● **GOAL OF THE EXERCISE**: From the first line of the entries below through the line holding "You are a computer-use", write out every line exactly, please, and leave out the pictures.
--- START ---
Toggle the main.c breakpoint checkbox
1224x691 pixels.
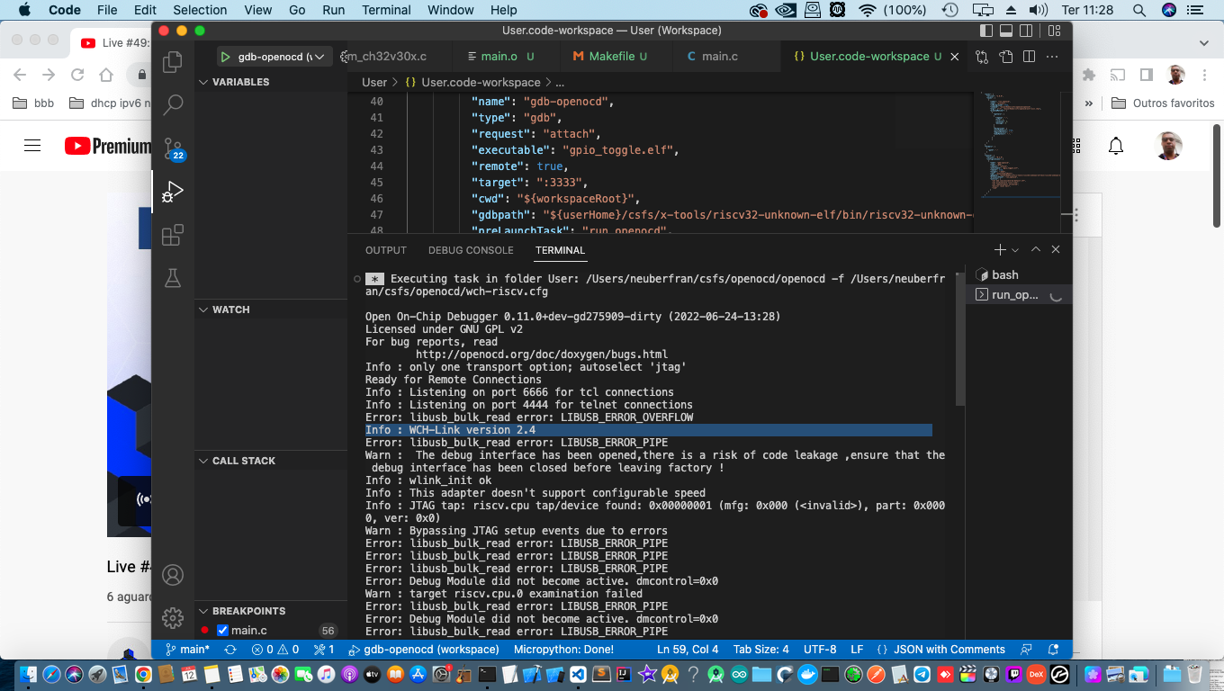coord(223,631)
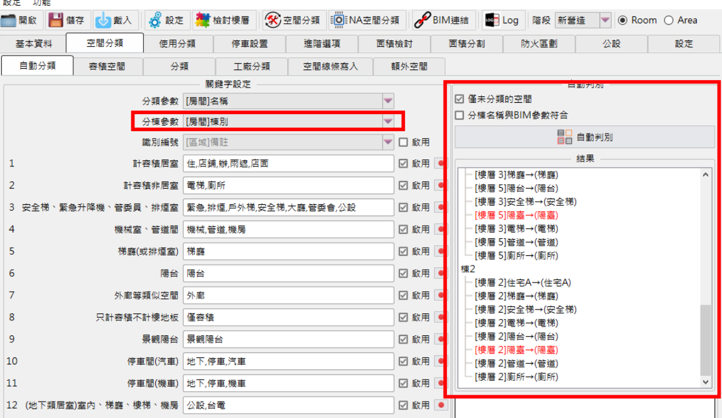Open the Log viewer icon
The height and width of the screenshot is (418, 722).
[492, 20]
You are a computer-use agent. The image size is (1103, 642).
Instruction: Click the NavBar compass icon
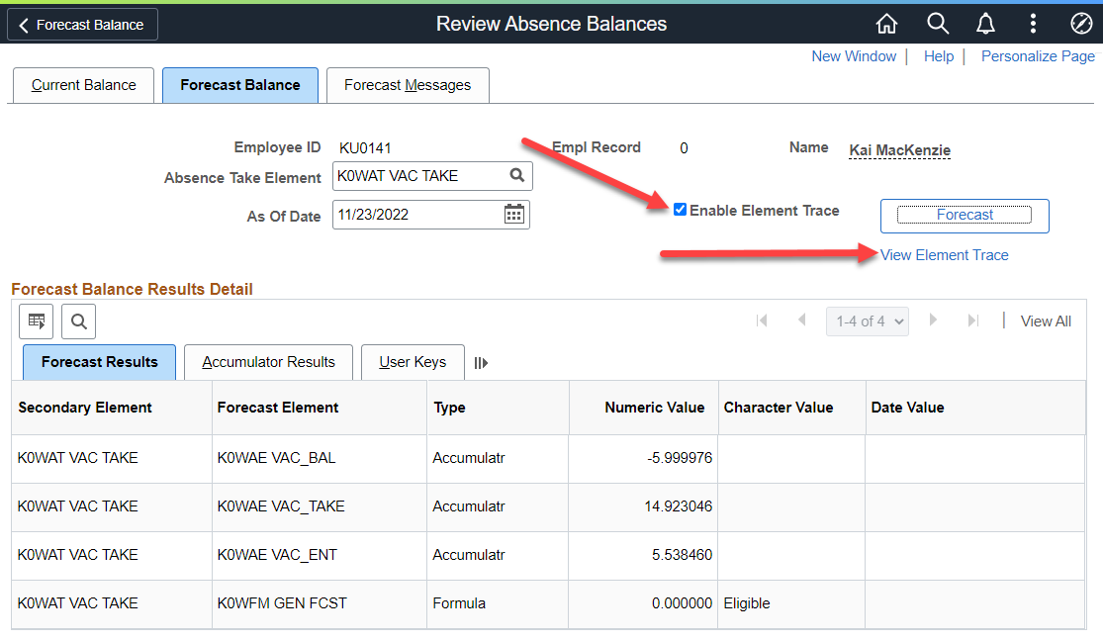tap(1080, 24)
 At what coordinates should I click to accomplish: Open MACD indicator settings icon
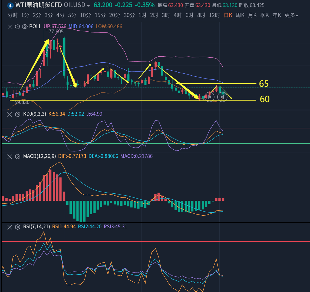(18, 156)
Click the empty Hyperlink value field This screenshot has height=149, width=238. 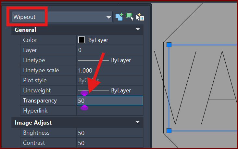tap(109, 111)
--- END ---
● **REPLY TO THE EXERCISE**:
Toggle the main.c breakpoint checkbox
1224x691 pixels.
coord(223,631)
Open the Log viewer icon
The height and width of the screenshot is (418, 722).
[492, 20]
You are a computer-use agent. The image size is (1103, 642).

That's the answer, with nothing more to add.